Stage I of Kienbock’s disease (with symptoms similar to those of a wrist sprain) is typically treated conservatively, with noninvasive bracing and activity modification. This aims to reduce mechanical stress on the lunate bone. Pain and swelling may be managed with anti-inflammatory medications.
Surgery is typically indicated for the later stages of the disease to reduce mechanical stress on the lunate, stop disease progression, and ideally facilitate restoration of blood flow. The choice of procedure depends mainly on how far the disease has progressed.
Surgical options may include:
- Revascularization – In some cases, particularly in early stages, it may be possible to return the blood supply to the lunate. This involves removing a portion of bone with attached blood vessels from another bone (usually a forearm bone or another hand bone), and inserting it into the lunate.
- Joint leveling – If the two bones of the lower arm (radius and ulna) are not the same length, a joint leveling procedure may be recommended. A bone can be made shorter by removing a section of bone (as in radial osteotomy); a bone can me made longer using bone grafts (as in ulnar lengthening).
- Proximal row carpectomy – In severe cases, the lunate can be removed. In this procedure, the two bones surrounding the lunate are also removed. This procedure can relieve pain while maintaining partial wrist motion.
- Fusion – Nearby wrist bones can be partially or completely fused together to make one, solid bone. If the disease has progressed to severe arthritis of the wrist, fusing all of the bones of the wrist to the radius will relieve pain and and improve hand function. However, all wrist motion would be eliminated.
- Metaphyseal core decompression – In this procedure, the surgeon “scrapes off” part of the radius and ulna without actually removing any osseous tissue.
- Capitate-shortening osteotomy – A central bony wedge of the capitate is removed, followed by fusing the two remaining capitate bone segments.
- Total wrist joint replacement (arthroplasty)
More information about the surgical treatment options for Kienbock’s disease is available from Medscape Reference.
The long-term outlook (prognosis) for people with Kienbock’s disease is hard to predict and the natural history of the disease is not well understood. Kienbock’s disease varies considerably in both severity and rate of progression. Some people with Kienbock’s disease have no symptoms, while others have variable symptoms ranging from mild and intermittent, to severe and debilitating. Furthermore, the severity of the condition as seen on imaging studies does not always correlate with the degree of symptoms a person has.

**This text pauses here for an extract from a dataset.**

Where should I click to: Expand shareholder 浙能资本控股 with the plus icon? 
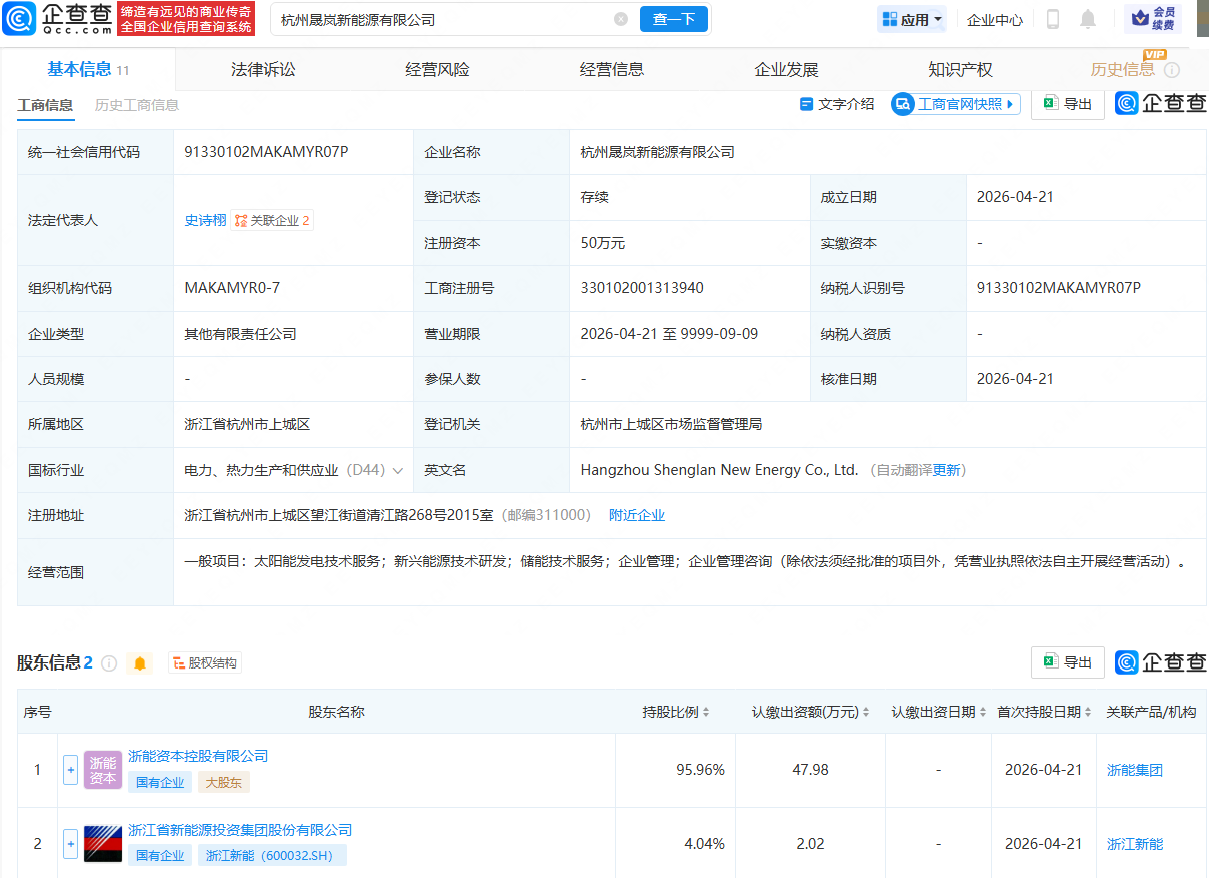[x=70, y=770]
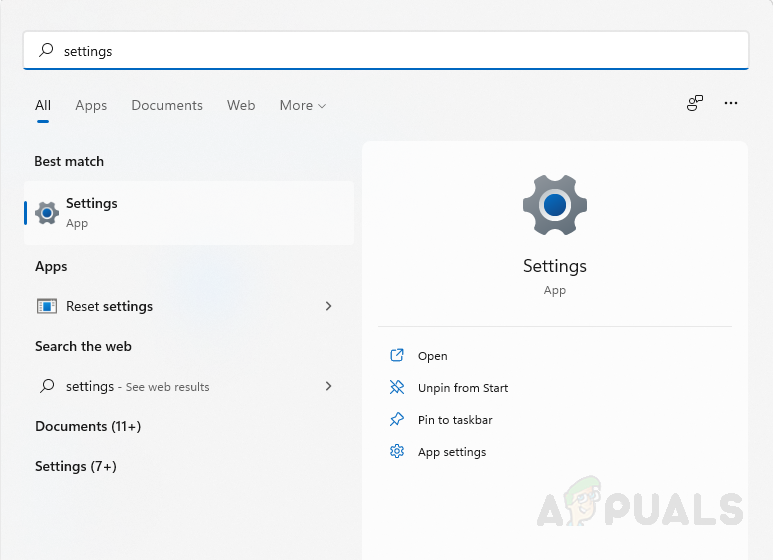Click the Pin to taskbar pin icon

click(x=397, y=420)
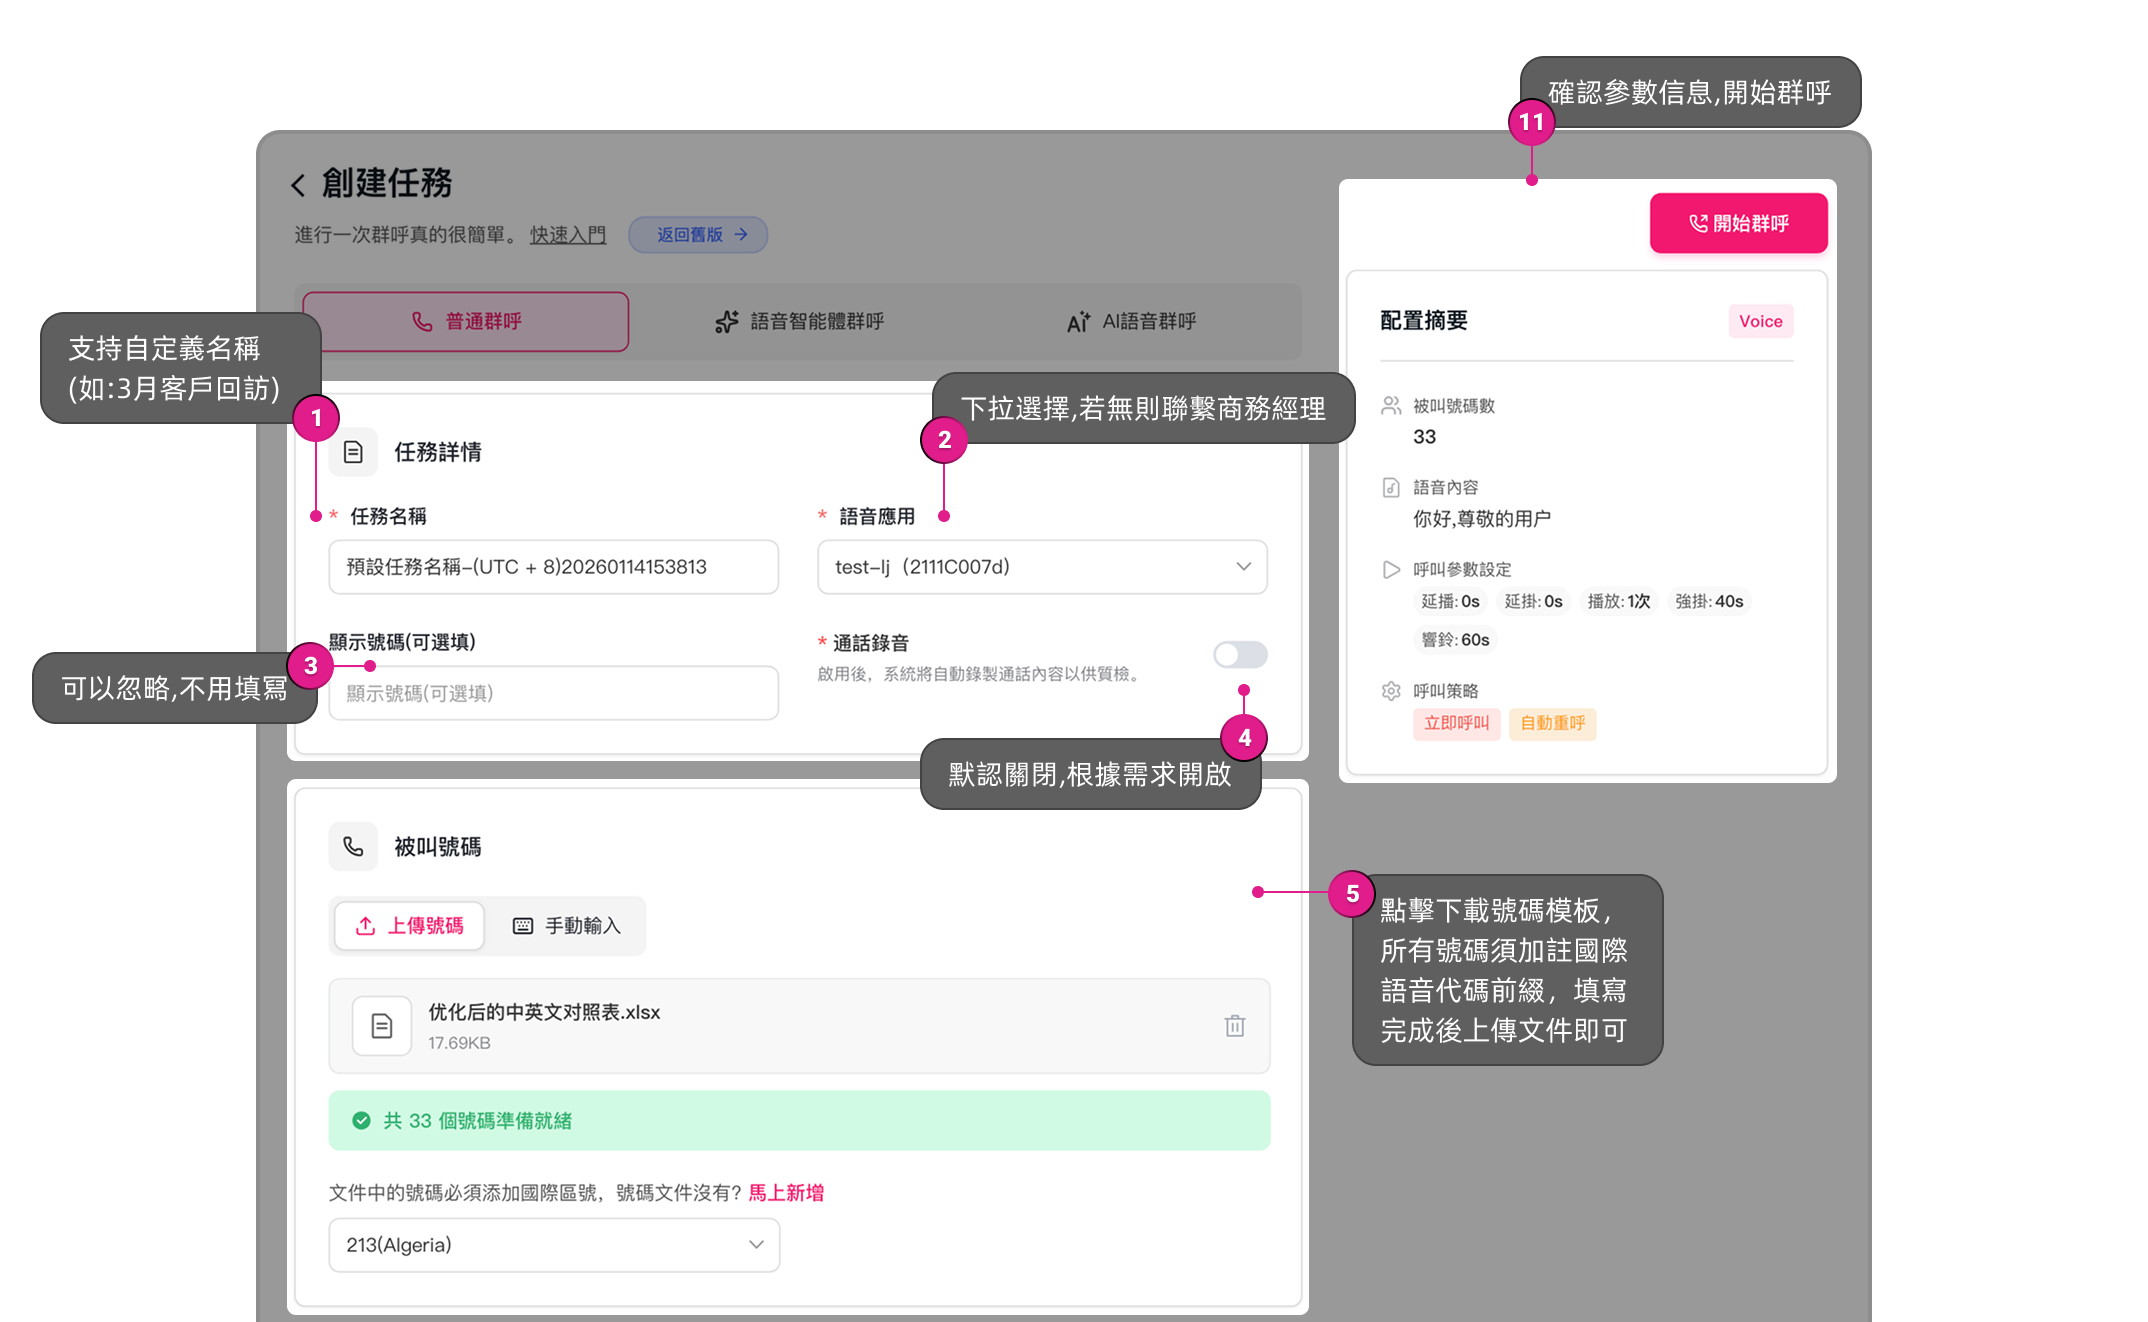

Each person’s response to treatment depends on the degree of damage to the lunate and surrounding wrist bones. Some people may need more than one procedure if the disease continues to progress. It has been suggested that people who are diagnosed and treated later in life tend not to do as well as those diagnosed and treated earlier. In general, people with Kienbock’s disease should not expect to return to normal wrist function, even after treatment. However, treatment gives the greatest opportunity for long-term preservation of function and pain relief.